If the tech fits.. Google glasses, wired bras – tech u wear is set to take off. In a big way.
Click to enlarge |
As if technology isn’t fashionable enough at the moment (think how proud owners flash their latest smartie, iPad), demand for augmented-reality eyeglasses, as debuted by Google (basically a smartphone on specs), cocktail dresses that light up when your phone rings and sports bras that monitor heart rates, is set to explode, IMS analysts reckon.
Wearable tech are devices that are worn on the body for an extended period, enhancing user experience via features like wireless connectivity and independent-processing capability.
But now with tech advancements, there is “major potential for growth in all kinds of wearable technology products,” IMS predicts.
By a whopping 500% in 4 years, meaning a lot more of us will be sporting gaming vests, smartwatches that sync with your phone and health monitoring wristbands.
Hell, Nokia have even patented a ‘vibrating tattoo’ which alerts you when your phone goes off, using ferromagnetic ink.
The wearable technology market is likely to rise fivefold by 2016 to almost 93 million units, tech researchers IMS said today. In 2011, just 14 m wearable devices were shipped.
Click to enlarge |
Wearable tech already has huge appeal for fitness fanatics who check heart rates and running times on mobile devices like the iPhone, but future smart devices will transmit real-time info like news, maps or cinema times, with the potential to be used for more serious medical purposes such as monitoring vital health signs and augmented senses, says IMS.
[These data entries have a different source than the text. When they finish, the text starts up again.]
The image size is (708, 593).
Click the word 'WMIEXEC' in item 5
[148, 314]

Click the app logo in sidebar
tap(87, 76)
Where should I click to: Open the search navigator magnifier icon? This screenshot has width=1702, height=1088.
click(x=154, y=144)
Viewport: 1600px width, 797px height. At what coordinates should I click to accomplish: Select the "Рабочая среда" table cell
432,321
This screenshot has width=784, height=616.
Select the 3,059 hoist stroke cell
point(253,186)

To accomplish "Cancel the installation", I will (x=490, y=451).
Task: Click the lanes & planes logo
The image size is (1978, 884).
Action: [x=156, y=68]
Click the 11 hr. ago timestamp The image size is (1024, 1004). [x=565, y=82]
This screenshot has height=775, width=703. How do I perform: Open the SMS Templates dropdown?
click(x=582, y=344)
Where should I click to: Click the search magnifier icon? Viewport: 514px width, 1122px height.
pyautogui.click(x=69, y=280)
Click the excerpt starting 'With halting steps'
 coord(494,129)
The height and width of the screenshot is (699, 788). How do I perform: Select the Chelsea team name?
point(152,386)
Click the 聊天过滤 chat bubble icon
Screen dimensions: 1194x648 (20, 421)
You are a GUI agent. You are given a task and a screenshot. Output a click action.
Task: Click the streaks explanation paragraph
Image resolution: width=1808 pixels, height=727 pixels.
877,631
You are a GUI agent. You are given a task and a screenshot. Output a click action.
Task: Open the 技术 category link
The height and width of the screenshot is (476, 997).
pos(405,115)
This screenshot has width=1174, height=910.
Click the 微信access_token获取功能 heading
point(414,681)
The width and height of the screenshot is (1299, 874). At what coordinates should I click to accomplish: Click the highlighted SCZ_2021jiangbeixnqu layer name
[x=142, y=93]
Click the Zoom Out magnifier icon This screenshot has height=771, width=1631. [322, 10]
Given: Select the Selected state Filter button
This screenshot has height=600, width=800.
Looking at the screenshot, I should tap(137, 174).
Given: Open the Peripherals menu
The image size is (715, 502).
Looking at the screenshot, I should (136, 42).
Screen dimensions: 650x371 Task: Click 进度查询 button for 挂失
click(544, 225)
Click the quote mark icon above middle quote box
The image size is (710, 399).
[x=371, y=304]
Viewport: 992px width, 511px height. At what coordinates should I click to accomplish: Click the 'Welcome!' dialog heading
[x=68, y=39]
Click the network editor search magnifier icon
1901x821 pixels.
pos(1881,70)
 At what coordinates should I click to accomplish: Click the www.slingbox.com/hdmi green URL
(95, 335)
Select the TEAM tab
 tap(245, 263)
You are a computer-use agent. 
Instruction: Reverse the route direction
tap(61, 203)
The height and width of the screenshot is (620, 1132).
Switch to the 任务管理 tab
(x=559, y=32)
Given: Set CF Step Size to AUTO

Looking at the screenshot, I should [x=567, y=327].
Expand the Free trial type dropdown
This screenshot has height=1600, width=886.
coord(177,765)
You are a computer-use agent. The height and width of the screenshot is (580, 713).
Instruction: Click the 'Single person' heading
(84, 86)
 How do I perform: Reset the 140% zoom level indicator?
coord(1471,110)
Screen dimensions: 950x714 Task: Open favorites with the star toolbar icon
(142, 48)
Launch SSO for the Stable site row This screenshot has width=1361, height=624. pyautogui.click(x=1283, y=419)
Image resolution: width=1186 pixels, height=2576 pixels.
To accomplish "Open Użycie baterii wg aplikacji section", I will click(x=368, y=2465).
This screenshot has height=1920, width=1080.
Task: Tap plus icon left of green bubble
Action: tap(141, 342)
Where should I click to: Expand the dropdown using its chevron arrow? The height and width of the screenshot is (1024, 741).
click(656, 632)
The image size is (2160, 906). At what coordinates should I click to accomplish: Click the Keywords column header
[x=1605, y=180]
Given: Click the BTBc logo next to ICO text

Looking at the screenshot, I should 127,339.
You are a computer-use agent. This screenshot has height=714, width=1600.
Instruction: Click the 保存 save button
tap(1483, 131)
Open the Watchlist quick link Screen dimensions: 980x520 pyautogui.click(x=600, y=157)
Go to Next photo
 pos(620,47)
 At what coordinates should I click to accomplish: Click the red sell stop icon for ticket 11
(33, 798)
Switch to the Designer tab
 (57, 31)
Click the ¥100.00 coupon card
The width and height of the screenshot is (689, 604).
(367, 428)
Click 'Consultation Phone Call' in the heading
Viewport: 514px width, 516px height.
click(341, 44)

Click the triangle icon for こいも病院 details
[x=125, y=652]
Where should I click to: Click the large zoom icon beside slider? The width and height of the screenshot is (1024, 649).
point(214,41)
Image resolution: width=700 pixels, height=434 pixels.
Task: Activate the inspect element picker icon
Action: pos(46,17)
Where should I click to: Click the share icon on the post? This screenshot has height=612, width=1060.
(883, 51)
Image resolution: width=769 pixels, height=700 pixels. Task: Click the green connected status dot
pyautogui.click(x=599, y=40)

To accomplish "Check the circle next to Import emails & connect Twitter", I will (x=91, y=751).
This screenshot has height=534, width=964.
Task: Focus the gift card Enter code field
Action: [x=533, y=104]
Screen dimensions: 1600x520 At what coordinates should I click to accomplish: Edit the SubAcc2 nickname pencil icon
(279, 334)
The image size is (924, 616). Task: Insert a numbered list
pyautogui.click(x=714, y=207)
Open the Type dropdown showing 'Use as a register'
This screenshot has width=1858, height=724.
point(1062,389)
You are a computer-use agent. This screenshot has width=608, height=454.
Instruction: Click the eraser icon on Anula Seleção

Google Glasses, unveiled earlier this year, are a pair of augmented reality glasses that feed information across the (left lens) screen including emails, video chat, Google searches and GPS directions. AR may play a big part in the wearable tech field in the future. Nokia already uses AR navigation on its newly unveiled Windows 8 phones as does BlackBerry.
Analysts are also predicting “significant progress” in wearable technology, including new products that are produced in mass numbers, with Adidas, Nike among the major names and already flogging devices.
In other words, the sky is the limit as far as what tech will bring so who knows what wired devices we’ ll be wearing a few years time.
“Wearable technologies provide a range of benefits to users, from informing and entertaining, to monitoring health, to improving fitness, to enhancing military and industry applications,” said Theo Ahadome, senior analyst for medical research at IMS Research.
The United States is the leading region for wearable devices at present along with Europe and Japan.